The movie conforms a little too faithfully to Disney formula, and even this feisty heroine has to learn that she can’t get by without a man. Even by the end, I wasn’t fully convinced that the feebly-characterised Prince Naveen deserved her.

Doubtless, some serious-minded folk will complain bitterly that the movie should spend more time analysing how it felt to be poor, black and a second-class citizen in 1920s America. I would be more concerned to warn parents of very small children that the villain and his shadowy sidekicks may cause nightmares.

It would be churlish to deny that this film achieves everything it sets out to accomplish. It’s a timely love letter to one of America’s loveliest cities, the hurricane-ravaged New Orleans, and will do more for its tourist industry than any amount of government aid.

Most of all, The Princess and the Frog marks a triumphant leap backwards into what Disney does best: feature-length musical cartoons.

Disney’s last cartoon was the disappointingly animated, poorly written Home on The Range, released six years ago. On the strength of that movie’s well-deserved failure, executives at Disney pronounced that cartoons were dead – much too prematurely, as this movie proves.

For back to the drawing-board directors John Musker and Ron Clements have gone, with spectacular results. Their new film is cute, funny and tuneful, and the most entertaining Disney cartoon since their last heyday, which stretched from Musker and Clements’ The Little Mermaid (1989) through to the underrated The Hunchback of Notre Dame (1996).

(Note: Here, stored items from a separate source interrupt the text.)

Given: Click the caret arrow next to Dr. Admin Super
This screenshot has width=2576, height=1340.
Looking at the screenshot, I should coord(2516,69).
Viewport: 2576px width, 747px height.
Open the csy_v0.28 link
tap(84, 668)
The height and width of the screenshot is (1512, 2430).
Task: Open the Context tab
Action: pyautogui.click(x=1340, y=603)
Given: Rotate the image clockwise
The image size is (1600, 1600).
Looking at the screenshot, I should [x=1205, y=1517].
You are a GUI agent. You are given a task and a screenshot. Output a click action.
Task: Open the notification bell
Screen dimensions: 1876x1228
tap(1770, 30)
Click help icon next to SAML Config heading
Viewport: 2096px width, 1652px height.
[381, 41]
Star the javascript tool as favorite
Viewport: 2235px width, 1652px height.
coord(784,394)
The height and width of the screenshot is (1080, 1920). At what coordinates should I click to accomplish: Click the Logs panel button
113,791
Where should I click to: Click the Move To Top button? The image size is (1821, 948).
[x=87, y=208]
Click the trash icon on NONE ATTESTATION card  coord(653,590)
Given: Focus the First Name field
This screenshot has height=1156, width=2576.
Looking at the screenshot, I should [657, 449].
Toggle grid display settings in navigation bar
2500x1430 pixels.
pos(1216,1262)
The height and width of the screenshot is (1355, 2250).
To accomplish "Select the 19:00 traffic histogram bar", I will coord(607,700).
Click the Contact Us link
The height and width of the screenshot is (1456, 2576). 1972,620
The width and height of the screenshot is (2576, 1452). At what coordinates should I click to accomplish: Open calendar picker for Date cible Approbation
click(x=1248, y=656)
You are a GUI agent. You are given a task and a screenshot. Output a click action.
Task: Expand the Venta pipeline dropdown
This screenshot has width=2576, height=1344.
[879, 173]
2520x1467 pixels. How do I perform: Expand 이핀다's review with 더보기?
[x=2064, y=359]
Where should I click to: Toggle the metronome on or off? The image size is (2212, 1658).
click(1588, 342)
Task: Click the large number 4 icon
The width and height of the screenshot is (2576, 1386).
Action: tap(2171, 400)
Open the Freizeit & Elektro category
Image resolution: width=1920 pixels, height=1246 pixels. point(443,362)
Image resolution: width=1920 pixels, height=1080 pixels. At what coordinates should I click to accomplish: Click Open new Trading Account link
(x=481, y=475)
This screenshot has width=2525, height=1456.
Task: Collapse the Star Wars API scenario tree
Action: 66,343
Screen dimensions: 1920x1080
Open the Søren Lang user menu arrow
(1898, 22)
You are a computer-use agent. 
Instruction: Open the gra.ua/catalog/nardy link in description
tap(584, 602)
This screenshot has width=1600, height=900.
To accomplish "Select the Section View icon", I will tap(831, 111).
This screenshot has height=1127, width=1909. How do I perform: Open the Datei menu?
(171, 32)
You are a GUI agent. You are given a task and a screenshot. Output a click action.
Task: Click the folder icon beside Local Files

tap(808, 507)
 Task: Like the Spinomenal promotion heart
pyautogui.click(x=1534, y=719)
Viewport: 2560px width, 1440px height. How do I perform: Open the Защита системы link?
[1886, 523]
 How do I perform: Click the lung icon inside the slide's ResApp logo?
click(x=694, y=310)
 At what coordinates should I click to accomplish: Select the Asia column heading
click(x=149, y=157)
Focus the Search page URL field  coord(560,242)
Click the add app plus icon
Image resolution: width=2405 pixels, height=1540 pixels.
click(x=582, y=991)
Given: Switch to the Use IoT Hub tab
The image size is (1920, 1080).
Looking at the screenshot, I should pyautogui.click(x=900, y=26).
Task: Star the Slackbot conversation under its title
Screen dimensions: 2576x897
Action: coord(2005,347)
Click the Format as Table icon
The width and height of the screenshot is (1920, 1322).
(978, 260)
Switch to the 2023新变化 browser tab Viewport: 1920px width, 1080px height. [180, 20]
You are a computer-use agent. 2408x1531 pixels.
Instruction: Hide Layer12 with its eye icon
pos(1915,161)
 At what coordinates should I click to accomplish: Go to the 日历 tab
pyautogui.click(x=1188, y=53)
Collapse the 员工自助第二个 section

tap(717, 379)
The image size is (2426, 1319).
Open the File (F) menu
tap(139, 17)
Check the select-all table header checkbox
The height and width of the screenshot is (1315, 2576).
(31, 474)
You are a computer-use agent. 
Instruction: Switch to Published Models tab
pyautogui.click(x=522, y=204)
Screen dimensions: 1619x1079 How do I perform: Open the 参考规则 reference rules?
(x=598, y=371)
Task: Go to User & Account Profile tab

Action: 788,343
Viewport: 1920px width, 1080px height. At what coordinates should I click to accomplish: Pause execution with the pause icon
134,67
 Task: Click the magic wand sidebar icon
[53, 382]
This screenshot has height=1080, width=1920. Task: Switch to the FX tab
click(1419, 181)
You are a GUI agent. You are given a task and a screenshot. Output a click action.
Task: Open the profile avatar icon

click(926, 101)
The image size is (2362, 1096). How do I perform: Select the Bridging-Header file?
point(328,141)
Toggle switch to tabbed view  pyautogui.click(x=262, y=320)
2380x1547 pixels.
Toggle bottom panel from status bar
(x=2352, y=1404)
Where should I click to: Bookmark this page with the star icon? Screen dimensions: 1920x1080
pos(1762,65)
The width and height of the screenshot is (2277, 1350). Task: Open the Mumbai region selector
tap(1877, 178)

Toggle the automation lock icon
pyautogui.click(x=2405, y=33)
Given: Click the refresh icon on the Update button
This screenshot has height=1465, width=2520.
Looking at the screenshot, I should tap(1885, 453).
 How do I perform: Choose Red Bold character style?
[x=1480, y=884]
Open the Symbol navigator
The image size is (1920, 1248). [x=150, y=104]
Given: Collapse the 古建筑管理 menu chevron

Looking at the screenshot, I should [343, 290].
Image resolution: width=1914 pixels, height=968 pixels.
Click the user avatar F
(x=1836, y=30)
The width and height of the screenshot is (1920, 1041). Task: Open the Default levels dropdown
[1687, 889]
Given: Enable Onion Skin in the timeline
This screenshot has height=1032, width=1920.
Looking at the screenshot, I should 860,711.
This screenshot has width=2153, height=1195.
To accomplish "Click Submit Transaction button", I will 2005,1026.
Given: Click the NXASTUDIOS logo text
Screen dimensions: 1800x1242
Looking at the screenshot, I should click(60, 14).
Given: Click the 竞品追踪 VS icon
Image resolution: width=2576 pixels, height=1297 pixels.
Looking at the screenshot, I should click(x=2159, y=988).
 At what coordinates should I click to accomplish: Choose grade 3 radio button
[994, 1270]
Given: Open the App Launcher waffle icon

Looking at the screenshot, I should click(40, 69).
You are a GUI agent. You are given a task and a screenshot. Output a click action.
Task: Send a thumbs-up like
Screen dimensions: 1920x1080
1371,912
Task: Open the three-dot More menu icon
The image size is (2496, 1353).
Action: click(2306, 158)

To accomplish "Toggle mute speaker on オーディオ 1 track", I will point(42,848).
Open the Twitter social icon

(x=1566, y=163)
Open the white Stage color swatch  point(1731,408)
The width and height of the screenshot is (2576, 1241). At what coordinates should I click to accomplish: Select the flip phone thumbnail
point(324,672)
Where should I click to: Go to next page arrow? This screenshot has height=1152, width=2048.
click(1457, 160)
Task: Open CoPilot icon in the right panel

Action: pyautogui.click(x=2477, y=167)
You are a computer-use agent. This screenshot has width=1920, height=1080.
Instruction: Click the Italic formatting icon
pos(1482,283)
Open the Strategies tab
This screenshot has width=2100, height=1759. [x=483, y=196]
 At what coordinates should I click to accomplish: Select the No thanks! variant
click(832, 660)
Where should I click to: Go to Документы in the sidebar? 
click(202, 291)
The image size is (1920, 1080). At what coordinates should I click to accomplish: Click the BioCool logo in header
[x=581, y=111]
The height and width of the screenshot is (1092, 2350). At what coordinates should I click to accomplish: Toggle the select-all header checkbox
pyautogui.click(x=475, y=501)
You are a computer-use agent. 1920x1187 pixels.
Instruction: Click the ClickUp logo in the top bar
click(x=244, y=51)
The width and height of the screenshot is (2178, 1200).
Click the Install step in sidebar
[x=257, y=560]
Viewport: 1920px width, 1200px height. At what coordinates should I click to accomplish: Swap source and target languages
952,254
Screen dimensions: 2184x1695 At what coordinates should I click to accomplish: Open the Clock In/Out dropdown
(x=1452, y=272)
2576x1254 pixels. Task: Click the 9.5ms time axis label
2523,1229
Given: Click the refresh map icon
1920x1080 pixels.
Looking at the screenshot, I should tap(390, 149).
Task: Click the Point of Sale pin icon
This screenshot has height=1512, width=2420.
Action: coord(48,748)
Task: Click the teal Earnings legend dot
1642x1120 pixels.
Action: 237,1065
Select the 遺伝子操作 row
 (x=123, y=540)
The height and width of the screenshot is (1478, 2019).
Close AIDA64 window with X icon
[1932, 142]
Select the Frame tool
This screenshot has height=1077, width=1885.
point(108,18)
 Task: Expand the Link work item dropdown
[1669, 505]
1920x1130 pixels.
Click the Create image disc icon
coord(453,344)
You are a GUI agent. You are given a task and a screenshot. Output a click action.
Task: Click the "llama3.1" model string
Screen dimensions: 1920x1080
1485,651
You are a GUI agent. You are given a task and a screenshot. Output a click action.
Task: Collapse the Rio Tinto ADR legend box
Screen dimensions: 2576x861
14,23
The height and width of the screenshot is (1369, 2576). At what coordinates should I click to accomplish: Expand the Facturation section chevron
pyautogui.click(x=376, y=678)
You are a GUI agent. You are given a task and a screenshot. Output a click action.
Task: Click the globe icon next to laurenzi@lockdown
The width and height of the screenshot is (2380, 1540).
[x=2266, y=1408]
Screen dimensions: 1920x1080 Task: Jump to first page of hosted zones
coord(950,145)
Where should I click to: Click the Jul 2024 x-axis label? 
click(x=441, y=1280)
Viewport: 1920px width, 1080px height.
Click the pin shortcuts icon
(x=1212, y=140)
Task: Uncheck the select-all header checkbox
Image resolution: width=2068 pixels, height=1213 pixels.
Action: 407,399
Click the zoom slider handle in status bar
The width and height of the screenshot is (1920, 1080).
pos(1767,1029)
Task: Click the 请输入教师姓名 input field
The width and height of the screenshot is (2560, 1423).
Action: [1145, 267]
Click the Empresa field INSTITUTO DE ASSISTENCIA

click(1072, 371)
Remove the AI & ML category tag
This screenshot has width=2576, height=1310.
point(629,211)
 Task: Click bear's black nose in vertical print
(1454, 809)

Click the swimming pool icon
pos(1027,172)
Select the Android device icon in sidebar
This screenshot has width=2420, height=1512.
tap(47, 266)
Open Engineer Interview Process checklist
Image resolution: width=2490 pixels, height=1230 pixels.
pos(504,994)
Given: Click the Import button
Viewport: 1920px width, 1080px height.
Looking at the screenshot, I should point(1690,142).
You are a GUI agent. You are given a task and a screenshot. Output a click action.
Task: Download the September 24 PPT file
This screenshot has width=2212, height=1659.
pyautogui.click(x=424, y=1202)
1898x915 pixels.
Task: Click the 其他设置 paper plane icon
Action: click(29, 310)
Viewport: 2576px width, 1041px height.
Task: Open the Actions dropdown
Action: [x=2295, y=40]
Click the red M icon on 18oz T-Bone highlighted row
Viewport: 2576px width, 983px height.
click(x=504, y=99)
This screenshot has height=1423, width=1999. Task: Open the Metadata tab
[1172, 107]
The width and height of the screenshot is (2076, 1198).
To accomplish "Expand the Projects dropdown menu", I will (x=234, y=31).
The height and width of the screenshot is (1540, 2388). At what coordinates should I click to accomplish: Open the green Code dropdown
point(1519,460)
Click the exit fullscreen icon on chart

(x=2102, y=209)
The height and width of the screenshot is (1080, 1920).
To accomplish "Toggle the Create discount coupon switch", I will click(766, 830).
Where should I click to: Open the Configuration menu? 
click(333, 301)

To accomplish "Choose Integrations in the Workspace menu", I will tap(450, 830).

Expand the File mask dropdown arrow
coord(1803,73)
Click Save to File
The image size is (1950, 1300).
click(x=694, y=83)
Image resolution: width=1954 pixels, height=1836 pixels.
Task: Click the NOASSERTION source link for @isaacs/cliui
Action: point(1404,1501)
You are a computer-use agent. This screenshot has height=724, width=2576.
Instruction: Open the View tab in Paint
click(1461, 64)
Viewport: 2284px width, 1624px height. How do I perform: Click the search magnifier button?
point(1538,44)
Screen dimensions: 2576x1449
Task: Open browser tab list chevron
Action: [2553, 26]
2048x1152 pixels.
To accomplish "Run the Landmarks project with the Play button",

The high point of that golden era remains Beauty and the Beast (1991), mainly because of that movie’s top-notch songs and thrilling production numbers. Randy Newman’s songs for The Princess and The Frog are not his most melodic, but they are jolly toe-tappers with modestly witty lyrics, and an evocative mixture of styles well suited to the New Orleans setting. The catchy combination of ragtime, jazz, gospel and Cajun means that this has every chance of success if it follows Beauty and The Beast and The Lion King on to Broadway and London’s West End.

The Princess and the Frog isn’t perfect, but it is highly entertaining. Its charming, feelgood escapism will amuse young and old alike. It has a witty take on the old fairytale, lively characters and colourful visuals. In any normal year, it would win the Oscar for Best Animation. This year, it has the misfortune to be up against Up, which has an even stronger, more involving storyline and far greater originality.

Still, this year it will be no crime to be second-best. The message of The Princess and The Frog is hugely encouraging. If Disney can learn the lessons from its own movie, which is to work harder than ever but not forget to have a heart, the studio could be about to embark on a new golden era of cartoon animation.